O golpe que derrubou Allende pôs por terra as fantasias de muita gente, mas permitiu que Dorfman fizesse a autocrítica de sua geração. Se tivesse de resumir a um companheiro os ensinamentos da derrota, "eu lhe diria que não deveria ter confiado no Estado para solucionar todos os problemas do Chile ou na revolução para resolver todos os problemas. Eu lhe diria que foi injusto sobrecarregar todo um povo com sua salvação. Eu lhe diria que o desejo de pureza pode levar ao fanatismo, à rivalidade étnica e ao fundamentalismo. Eu lhe diria que os pobres não precisam ser representados por uma voz paternalista, por mais benevolente que seja". E ainda: "Podíamos culpar a CIA, os Estados Unidos, a oligarquia, os militares, tudo o que quiséssemos, mas eles nunca teriam predominado se tivéssemos a maioria de chilenos apoiando as nossas reformas".

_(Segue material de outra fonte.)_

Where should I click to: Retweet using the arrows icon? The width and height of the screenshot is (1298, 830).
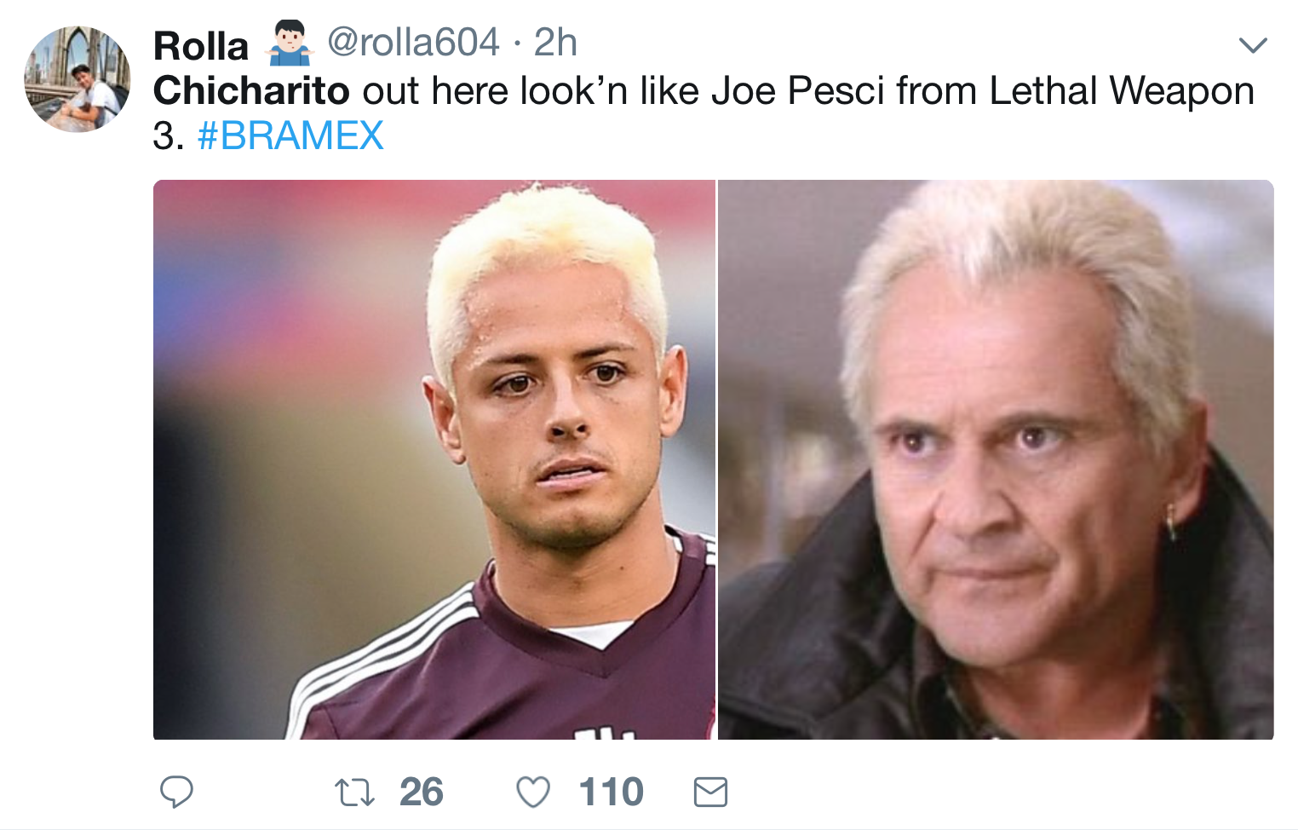pyautogui.click(x=354, y=793)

É, então, Ariel Dorfman mais um cristão-novo, um convertido ao evangelho neoliberal? De maneira alguma: "Pinochet estava preparando o mundo como o conhecemos hoje, onde a palavra revolução é relegada a anúncios sobre tênis, o lucro tornou-se a única base para se julgar o valor, o cinismo é a atitude predominante".

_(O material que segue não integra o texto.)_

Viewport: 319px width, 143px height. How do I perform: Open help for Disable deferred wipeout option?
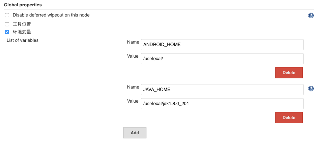311,15
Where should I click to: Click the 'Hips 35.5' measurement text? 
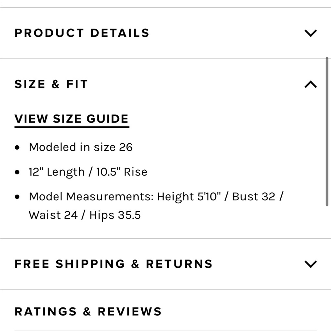click(x=115, y=215)
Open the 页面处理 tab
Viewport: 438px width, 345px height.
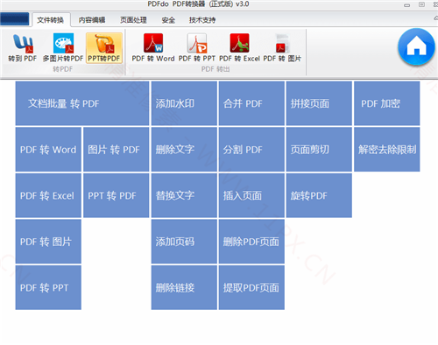pos(133,20)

Em hebraico, Ariel quer dizer "leão de Deus". Mas não foi a origem hebraica que inspirou a mãe de Dorfman a escolher este nome: "Ela adorava a personagem de "A Tempestade', de Shakespeare, o espírito do ar, da bondade e da magia". Dessa forma, contrabalançava o nome "francamente político" escolhido pelo marido. A vida de Ariel Dorfman é, metaforicamente falando, o resultado desse balanço. E é por isto uma vida exemplar, tão exemplar quanto é sua obra.


Moacyr Scliar é escritor, autor, entre outros, de "O Centauro no Jardim" (L&PM) e de "A Majestade do Xingu" (Companhia das Letras).